I think it is obvious to all of us what people look for when trying to find haunted areas. It usually includes a building in which someone was murdered or where people were tortured. It has some sort of well known history like that and people like to go there to toy around with whatever spirits are left there to haunt visitors. I want to introduce a different sort of eerie; the one you really have to be in tuned with your surroundings to figure out what is going on.

Over the past few days, two friends of mine and I decided to go on a little road trip to Bend, Oregon (We are from Portland.) Our trip was going great until we decided to look up ghost towns to explore for our way back. We noticed many of the ghost towns listed were all in Wasco County, a county we could go through on our way home, located east of Mt. Hood, including the Dalles in it. Without any further research, we went for it.

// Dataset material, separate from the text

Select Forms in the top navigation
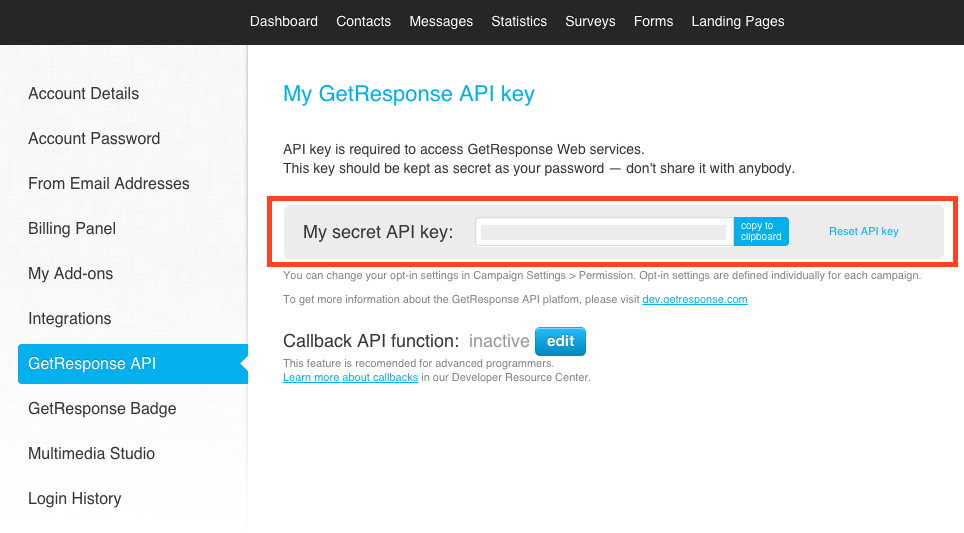964x533 pixels. coord(653,21)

There is not much to describe the feeling I had when entering the wheat farm foothills leading to this ghost town called Friend. Its like I knew it was a bad idea, but didn't know why. Maybe it was the instant change in weather from sunny to icy and foggy. Or maybe that every other option of road despite the one we were taking was dirt and gravel. Sometimes you just know, though...

When we reached Friend, we found what was the only store in the area, shown below.

Notice the house in the background with crazy people who actually live there now...

We did not get out of the car because it looked like someone was still living there, and this is the type of area in Oregon where, if you step foot on someone's property, they shoot you. Further down the road, we discovered the one-room school house the town used to use. Inside was an old piano, desks, and chalkboards.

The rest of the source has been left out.